TASK BRIEF
Your output should be the lines from the one containing "Instruction: Click the ANTERIOR column header" through the last line below, both ends included, exactly as written and free of pictures.

Stored items

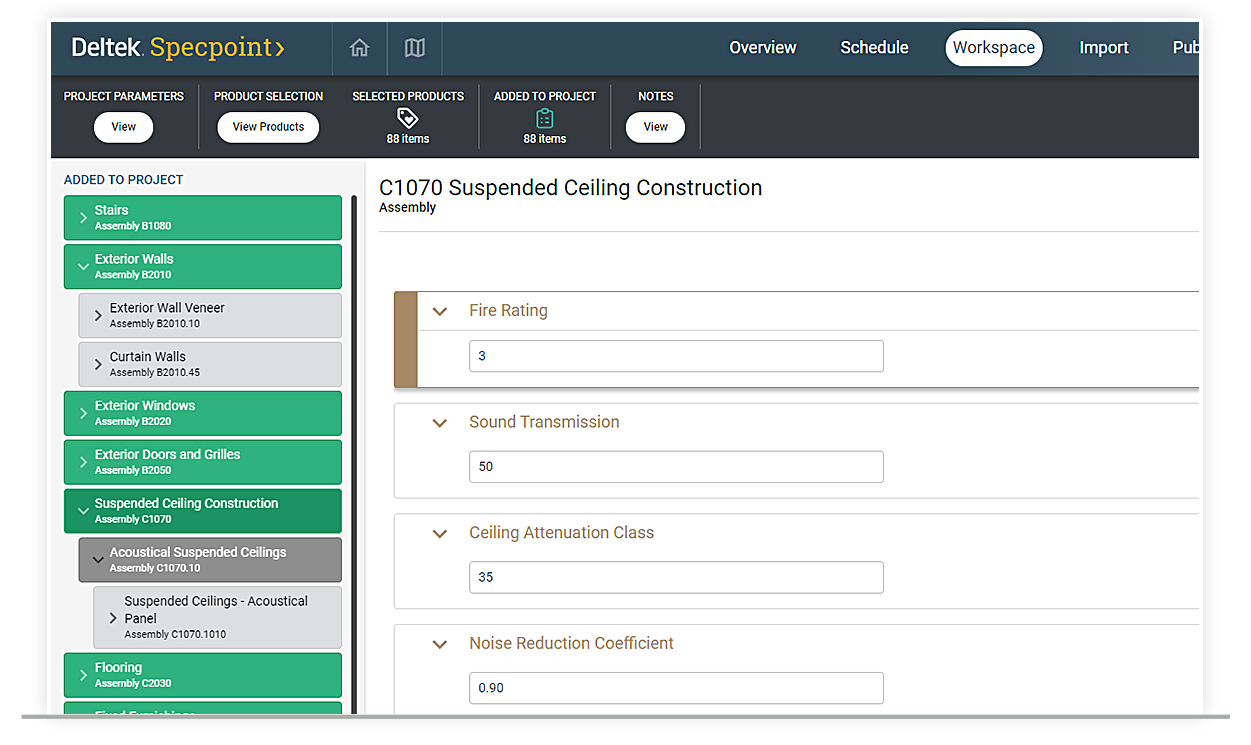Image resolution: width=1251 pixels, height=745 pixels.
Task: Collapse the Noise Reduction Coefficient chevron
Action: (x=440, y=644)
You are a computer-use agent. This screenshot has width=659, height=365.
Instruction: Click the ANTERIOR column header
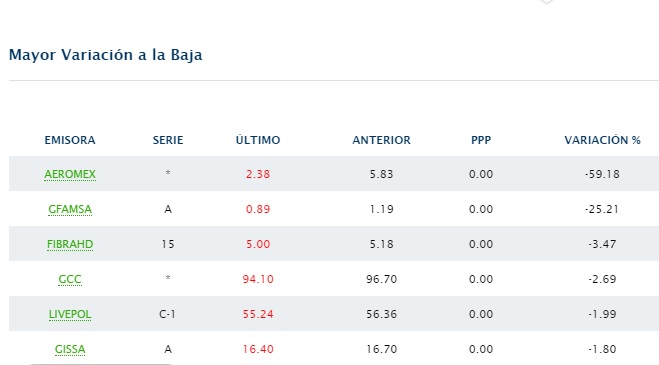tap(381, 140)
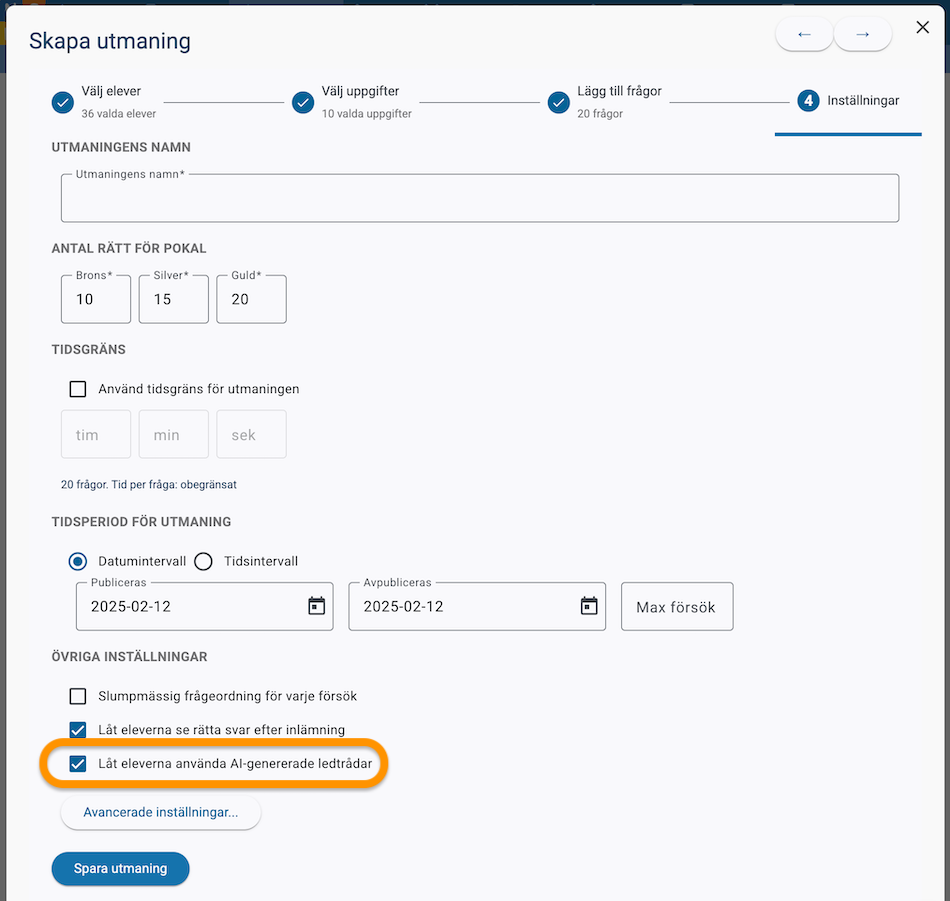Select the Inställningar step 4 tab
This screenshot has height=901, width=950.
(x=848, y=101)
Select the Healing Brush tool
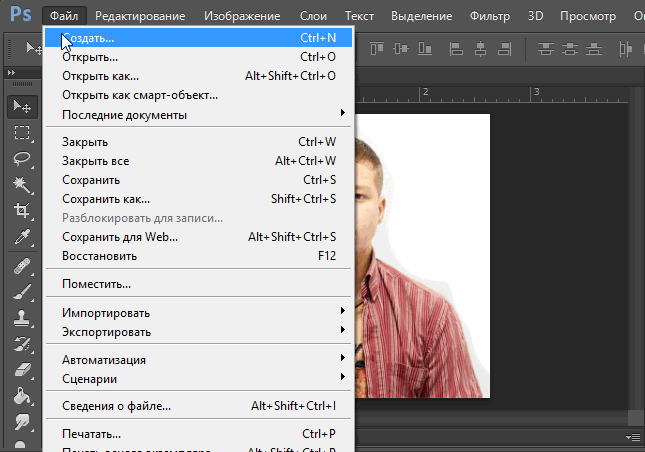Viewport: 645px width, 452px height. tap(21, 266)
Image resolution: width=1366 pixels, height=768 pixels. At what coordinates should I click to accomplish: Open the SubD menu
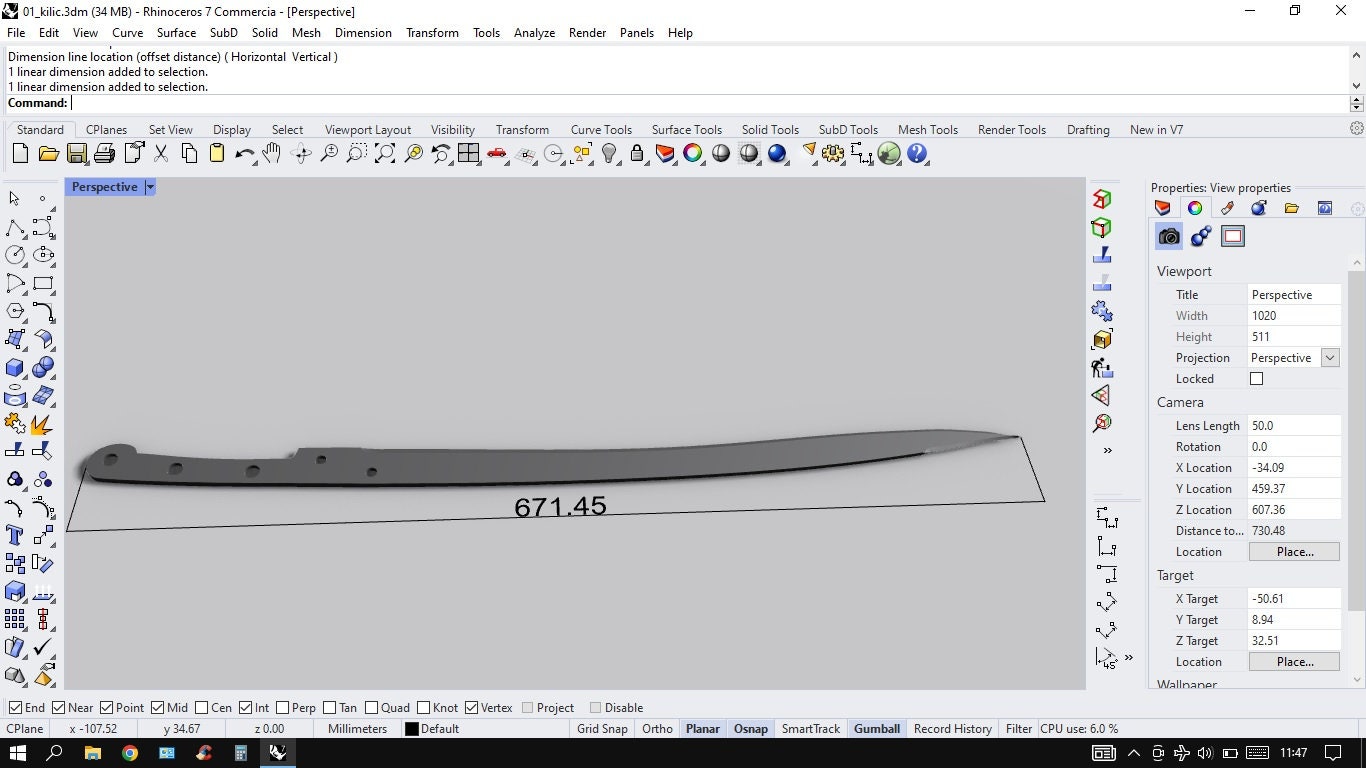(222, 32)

EXPECTED ANSWER
Instruction: Click the ANTERIOR column header
tap(381, 140)
Select the Inställningar step 4 tab
This screenshot has height=901, width=950.
(x=848, y=101)
Select the Healing Brush tool
Viewport: 645px width, 452px height. tap(21, 266)
Image resolution: width=1366 pixels, height=768 pixels. At what coordinates should I click to accomplish: Open the SubD menu
(222, 32)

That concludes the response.